__Exercise__. Begin your copy at the line holding "Where should I click to: Open the File" and end it at the last line of the listing. Keep every line exact and leave out the pictures.

__Data section__.
= Beginning of Section =

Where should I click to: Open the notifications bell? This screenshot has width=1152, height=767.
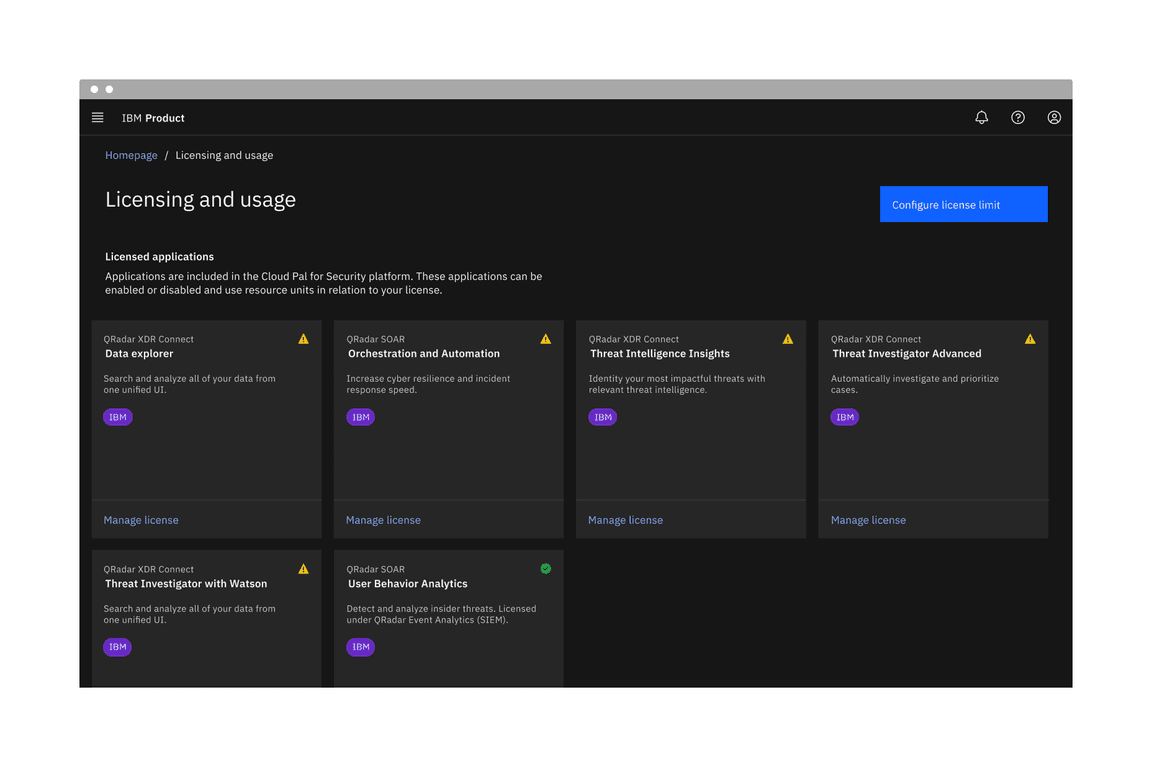[981, 118]
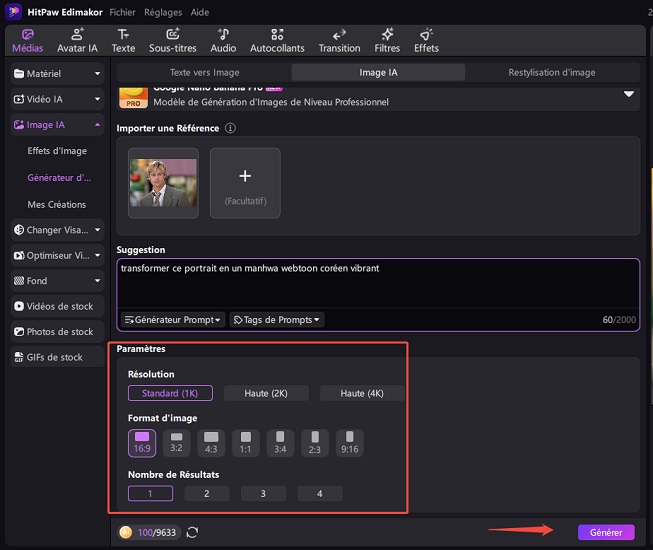This screenshot has height=550, width=653.
Task: Open the Fichier menu
Action: tap(122, 10)
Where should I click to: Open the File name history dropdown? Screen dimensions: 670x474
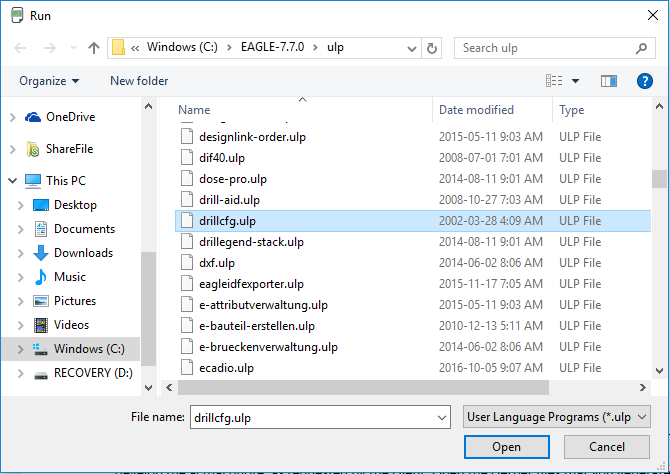(x=442, y=416)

= End of Section =

__Task solution__.
Where should I click to: Open the File name history dropdown? Screen dimensions: 670x474
(x=442, y=416)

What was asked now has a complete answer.